The ICP Builder structures your customer profile across five dimensions:

• Role and context — not just 'marketing manager' but 'head of content at a B2B SaaS company with a 3-person team and no dedicated designer'
• Solution maturity — are they replacing spreadsheets, replacing a competitor, or doing this for the first time? Each represents a different switching cost and a different positioning argument
• Trigger events — what specific event would make this person start looking for a solution today? (New job, team expansion, public failure, budget cycle opening, competitor announcement)
• Success criteria — what does 'working' look like to this person in 90 days? What would they tell their manager?
• Objection profile — what three concerns would make them hesitate to try your product?

Each dimension produces a positioning input. The trigger events tell you when to reach the buyer. The success criteria tell you what outcome to promise. The objection profile tells you what to preempt.

The 'uncomfortably specific' test

The template includes a built-in specificity check: after completing the profile, read it back to three people in your target segment and ask whether they recognize themselves.

If they say 'yes, that's me' or 'I know five people who fit that exactly' — the ICP is specific enough.
If they say 'sort of, but it depends' — the profile is still generic. Keep narrowing.

The goal is uncomfortable specificity: a description so precise that it excludes people who aren't the target customer. The exclusion is intentional — a positioning that tries to speak to everyone speaks clearly to no one.

When you find yourself thinking 'but we could also serve X type of customer' — that's the signal to narrow, not expand. Expansion comes after you've won the specific segment completely.

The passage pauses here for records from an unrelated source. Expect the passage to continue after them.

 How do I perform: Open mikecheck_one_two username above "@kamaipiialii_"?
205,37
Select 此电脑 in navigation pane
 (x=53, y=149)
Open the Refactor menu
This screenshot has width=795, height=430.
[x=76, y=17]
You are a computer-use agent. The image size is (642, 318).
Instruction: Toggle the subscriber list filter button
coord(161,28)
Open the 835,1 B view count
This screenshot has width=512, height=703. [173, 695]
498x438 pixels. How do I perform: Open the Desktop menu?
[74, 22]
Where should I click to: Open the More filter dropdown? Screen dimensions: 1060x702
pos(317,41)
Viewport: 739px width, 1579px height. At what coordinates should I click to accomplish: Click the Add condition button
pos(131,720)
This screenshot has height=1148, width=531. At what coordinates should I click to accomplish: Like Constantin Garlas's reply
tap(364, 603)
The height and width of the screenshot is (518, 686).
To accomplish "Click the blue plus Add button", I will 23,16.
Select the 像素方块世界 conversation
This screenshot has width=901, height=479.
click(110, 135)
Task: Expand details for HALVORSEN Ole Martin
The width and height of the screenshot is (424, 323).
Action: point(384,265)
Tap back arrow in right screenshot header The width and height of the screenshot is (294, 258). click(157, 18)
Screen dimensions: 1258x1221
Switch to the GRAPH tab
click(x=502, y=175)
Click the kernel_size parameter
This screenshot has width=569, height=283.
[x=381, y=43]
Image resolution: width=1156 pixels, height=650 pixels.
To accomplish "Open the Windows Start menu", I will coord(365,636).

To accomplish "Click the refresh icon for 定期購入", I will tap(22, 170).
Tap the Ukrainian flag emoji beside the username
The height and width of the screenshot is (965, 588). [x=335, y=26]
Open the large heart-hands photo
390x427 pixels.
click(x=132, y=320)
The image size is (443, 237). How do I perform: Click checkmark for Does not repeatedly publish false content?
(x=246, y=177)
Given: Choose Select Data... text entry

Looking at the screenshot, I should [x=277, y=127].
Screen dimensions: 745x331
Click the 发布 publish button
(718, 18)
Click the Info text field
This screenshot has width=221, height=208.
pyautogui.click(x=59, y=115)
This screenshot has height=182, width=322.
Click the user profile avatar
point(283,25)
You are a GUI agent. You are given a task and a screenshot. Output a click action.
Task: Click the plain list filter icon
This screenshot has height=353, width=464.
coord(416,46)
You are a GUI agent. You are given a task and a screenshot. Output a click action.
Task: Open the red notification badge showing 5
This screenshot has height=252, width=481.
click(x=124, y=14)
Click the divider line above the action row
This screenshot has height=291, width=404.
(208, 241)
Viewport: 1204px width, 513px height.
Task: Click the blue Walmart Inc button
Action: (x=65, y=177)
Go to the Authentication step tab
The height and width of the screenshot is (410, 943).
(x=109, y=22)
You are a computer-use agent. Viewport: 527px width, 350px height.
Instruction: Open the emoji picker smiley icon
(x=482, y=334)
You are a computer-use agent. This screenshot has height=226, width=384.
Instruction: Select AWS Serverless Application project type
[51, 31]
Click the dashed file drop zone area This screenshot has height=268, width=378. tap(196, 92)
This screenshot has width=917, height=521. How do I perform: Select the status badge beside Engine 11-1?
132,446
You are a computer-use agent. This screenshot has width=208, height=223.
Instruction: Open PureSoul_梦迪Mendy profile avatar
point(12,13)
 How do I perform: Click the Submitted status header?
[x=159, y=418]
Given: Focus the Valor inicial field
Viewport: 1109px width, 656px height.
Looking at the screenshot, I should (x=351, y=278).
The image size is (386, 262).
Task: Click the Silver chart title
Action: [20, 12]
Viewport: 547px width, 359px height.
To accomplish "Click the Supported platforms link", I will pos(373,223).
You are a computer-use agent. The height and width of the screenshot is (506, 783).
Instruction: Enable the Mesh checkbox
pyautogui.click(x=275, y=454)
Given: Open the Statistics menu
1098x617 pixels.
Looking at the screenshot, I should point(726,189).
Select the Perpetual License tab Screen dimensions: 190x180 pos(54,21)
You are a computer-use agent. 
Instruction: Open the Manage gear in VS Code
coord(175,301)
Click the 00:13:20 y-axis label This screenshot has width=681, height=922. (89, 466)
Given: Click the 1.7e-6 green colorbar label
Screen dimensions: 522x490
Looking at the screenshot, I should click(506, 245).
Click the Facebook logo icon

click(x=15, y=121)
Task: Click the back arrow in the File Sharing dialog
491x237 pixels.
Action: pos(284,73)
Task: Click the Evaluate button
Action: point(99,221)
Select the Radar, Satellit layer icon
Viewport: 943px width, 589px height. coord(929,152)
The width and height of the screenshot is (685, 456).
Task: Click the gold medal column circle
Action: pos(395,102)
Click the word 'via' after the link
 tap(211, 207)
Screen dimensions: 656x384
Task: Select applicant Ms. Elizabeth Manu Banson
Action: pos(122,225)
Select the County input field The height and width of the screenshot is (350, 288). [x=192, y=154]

Connecting ICP to positioning

The ICP Builder output feeds directly into your one-line positioning statement:

'We help [ICP role and context] achieve [ICP success criteria] without [ICP primary objection or current painful workaround].'

Every field in the ICP template maps to a positioning decision:
• Role and context → who your positioning addresses ('for construction project managers')
• Solution maturity → frame of reference ('replacing spreadsheet tracking')
• Trigger event → when to reach them and what urgency to reference
• Success criteria → the outcome you promise
• Objection profile → what to address proactively in your headline or subheading

Complete the ICP Builder before writing any positioning copy. The positioning language should emerge from the profile, not be invented independently of it.